## BEGIN Source material

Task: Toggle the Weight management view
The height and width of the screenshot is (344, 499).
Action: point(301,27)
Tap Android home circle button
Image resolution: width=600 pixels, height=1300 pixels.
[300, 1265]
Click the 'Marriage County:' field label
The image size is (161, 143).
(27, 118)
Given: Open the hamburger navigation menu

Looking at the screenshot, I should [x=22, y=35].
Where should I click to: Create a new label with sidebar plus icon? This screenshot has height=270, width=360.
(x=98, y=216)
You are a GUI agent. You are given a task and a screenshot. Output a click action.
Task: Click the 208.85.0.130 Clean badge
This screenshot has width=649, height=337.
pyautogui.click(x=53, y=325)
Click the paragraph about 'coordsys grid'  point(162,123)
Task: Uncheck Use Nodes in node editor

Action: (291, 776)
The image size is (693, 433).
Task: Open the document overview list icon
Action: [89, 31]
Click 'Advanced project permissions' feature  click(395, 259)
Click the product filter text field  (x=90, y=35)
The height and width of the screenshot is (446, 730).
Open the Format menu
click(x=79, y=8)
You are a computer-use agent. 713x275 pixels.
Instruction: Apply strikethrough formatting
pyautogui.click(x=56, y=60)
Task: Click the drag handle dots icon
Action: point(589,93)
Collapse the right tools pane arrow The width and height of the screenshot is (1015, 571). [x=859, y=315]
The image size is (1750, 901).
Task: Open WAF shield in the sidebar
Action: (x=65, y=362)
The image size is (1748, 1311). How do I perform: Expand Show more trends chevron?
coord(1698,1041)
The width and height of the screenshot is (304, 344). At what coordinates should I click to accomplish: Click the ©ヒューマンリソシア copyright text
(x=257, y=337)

## END Source material

Reproduce all of the records above, swapping "hamburger navigation menu" for "main navigation menu" and leaving everything else untouched.

Exercise result:
Task: Toggle the Weight management view
The height and width of the screenshot is (344, 499).
Action: point(301,27)
Tap Android home circle button
Image resolution: width=600 pixels, height=1300 pixels.
[300, 1265]
Click the 'Marriage County:' field label
The image size is (161, 143).
(27, 118)
Given: Open the main navigation menu

Looking at the screenshot, I should [x=22, y=35].
Where should I click to: Create a new label with sidebar plus icon? This screenshot has height=270, width=360.
(x=98, y=216)
You are a GUI agent. You are given a task and a screenshot. Output a click action.
Task: Click the 208.85.0.130 Clean badge
This screenshot has width=649, height=337.
pyautogui.click(x=53, y=325)
Click the paragraph about 'coordsys grid'  point(162,123)
Task: Uncheck Use Nodes in node editor

Action: (291, 776)
The image size is (693, 433).
Task: Open the document overview list icon
Action: [89, 31]
Click 'Advanced project permissions' feature  click(395, 259)
Click the product filter text field  (x=90, y=35)
The height and width of the screenshot is (446, 730).
Open the Format menu
click(x=79, y=8)
You are a computer-use agent. 713x275 pixels.
Instruction: Apply strikethrough formatting
pyautogui.click(x=56, y=60)
Task: Click the drag handle dots icon
Action: point(589,93)
Collapse the right tools pane arrow The width and height of the screenshot is (1015, 571). [x=859, y=315]
The image size is (1750, 901).
Task: Open WAF shield in the sidebar
Action: (x=65, y=362)
The image size is (1748, 1311). How do I perform: Expand Show more trends chevron?
coord(1698,1041)
The width and height of the screenshot is (304, 344). At what coordinates should I click to accomplish: Click the ©ヒューマンリソシア copyright text
(x=257, y=337)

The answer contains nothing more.